La passion de Pallem pour le cinéma et les bandes originales
de film n’est pas une nouveauté et la musique du concert en apporte une
confirmation supplémentaire. Sur la batterie de Taeger, puissante (« Death
And Life Of A Suburban Guy »), sourde (« Les scélérates »),
parfois binaire (« Suite italienne ») et le plus souvent régulière
(« L’intrus »), la basse de Pallem gronde (« Astringent Mouse
Trap »), vrombit (« Haemophilus Aphrophilus ») et maintient une
carrure solide. Les claviers de Palis apportent des touches
vintage (« Astringent Mouse Trap ») et ses riffs rappellent parfois
les séries des années quatre-vingt (« Death And Life Of A Suburban
Guy »). Les effets wah-wah de Magne renforcent encore ces évocations
nostalgiques (« L’Odyssée »), tandis que son chorus déchaîné dans
« Astringent Mouse Trap » nous entraîne vers le rock alternatif. Roch,
Sciuto et Bardiau alternent des chœurs à l’unisson (« Suite
italienne »), des chorus vifs (« L’Odyssée ») ou un foisonnement
de voix (« Haemophilus Aphrophilus »). Chaque morceau est construit
comme un mouvement d’ensemble qui se développe progressivement (« François
de Roubaix » sous influence de la musique répétitive), avec un sens
dramatique évident (« Taxi Driver », « Haemophilus
Aphrophilus »), une gestion de la tension soignée (« Suite italienne »)
et une expressivité descriptive (« L’intrus »). Le quatuor à cordes accentue
ces caractéristiques (les très Morriconiennes
« Scélérates ») et renforce encore un peu plus le côté
cinématographique de la musique du Sacre du Tympan (« Taxi Driver »,
« L’intrus »…).
Funk, rock, psychédélique, contemporaine… la musique de Pallem
déborde de vitalité et possède ce côté farfelu qui la rend singulière.
Umlaut Big Band
Théâtre 71 – Jeudi 15 novembre
Le collectif Umlaut est né à Stockholm en 2004. Aujourd’hui installé à Berlin et à Paris, il réunit une douzaine de musiciens autour d’une
vingtaine de projets, un festival et un label fort d’une cinquantaine de titres…

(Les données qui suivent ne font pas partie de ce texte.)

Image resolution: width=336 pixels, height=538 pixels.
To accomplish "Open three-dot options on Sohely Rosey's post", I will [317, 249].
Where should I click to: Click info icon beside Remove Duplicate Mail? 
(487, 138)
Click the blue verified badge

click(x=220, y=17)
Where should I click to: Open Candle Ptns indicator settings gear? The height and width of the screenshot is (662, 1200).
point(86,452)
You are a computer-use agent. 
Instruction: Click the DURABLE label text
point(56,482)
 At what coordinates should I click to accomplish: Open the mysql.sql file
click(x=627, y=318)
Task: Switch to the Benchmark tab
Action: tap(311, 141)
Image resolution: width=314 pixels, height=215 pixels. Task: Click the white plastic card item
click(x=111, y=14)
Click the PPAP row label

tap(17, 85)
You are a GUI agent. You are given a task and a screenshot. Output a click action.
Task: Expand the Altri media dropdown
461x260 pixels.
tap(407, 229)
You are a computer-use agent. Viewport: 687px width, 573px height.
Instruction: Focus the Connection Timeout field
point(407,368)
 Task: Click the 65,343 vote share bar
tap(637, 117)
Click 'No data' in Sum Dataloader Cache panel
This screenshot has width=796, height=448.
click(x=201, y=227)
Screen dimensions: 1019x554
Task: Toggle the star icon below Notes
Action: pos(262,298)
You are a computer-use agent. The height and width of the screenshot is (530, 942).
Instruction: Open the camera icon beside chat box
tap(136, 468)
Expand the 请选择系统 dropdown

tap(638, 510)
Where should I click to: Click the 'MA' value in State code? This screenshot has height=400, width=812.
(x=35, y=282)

A l’initiative du collectif, Pierre-Antoine Badaroux monte le Umlaut Big Band en 2011 avec treize
musiciens rencontrés pour la plupart sur les bancs du Conservatoire National
Supérieur de Paris ou dans des projets communs. Dès le départ, le but de l’orchestre
est de relire le répertoire du « Vieux Jazz », à partir de
transcriptions et de réarrangements d’œuvres enregistrées des années vingt aux
années quarante. En 2013, le Umlaut Big Band enregistre Nelson’s Jacket, un
hommage à Gene Gifford, John Nesbitt, Will Hudson, Mary Lou Williams et Bennie Carter, cinq arrangeurs clés de l’ère swing. Badaroux
poursuit son travail d’historien avec Euro Swing, sorti en 2015 et consacré aux
musiciens de jazz européens entre 1926 et 1940. Cet opus est suivi, l’année d’après,
par un deuxième volume centré sur les œuvres écrites en Europe de 1925 à 1940, par
des musiciens américains.
The King of Bungle Bar, publié en septembre 2018, revisite
l’œuvre de Don Redman. Le
disque, enregistré sur le vif au Lavoir Moderne Parisien, s’articule autour de
vingt-six morceaux, pour la plupart signés Redman. Chef d’orchestre, compositeur,
multi-instrumentiste, chanteur… Redman (1900 – 1964), « the little giant of
jazz » (pour sa petite taille, mais son immense talent), a donné ses lettres de
noblesse à l’arrangement dans le jazz. Dans le compte-rendu du concert de
Redman à la salle Pleyel le 25 décembre 1946, Boris Vian écrit : « Don Redman est un peu devin, voire
météorologiste, et son cœur généreux lui a dicté sa conduite : ils sont
venus pour nous réchauffer. Ils n’y ont pas manqué […] ». De Fletcher Henderson à Count Basie, en passant par Louis Armstrong, Cab Calloway, Paul Whiteman,
Jimmie Lunceford… Redman a travaillé
avec le gotha du jazz de l’ère swing.
Lors du concert au Théâtre 71, le Umlaut Big Band puise dans
les morceaux de The King of Bungle Bar.
Le titre du disque, qui pourrait se traduire par « le roi de la barre
brisée », traduit bien la construction des morceaux avec les différentes
sections qui se superposent, se croisent, se chevauchent, se répondent… sans trop
se soucier des barres de mesure, dans des tourbillons de notes parfaitement
maîtrisés et cadrés par une rythmique qui suit implacablement les quatre temps.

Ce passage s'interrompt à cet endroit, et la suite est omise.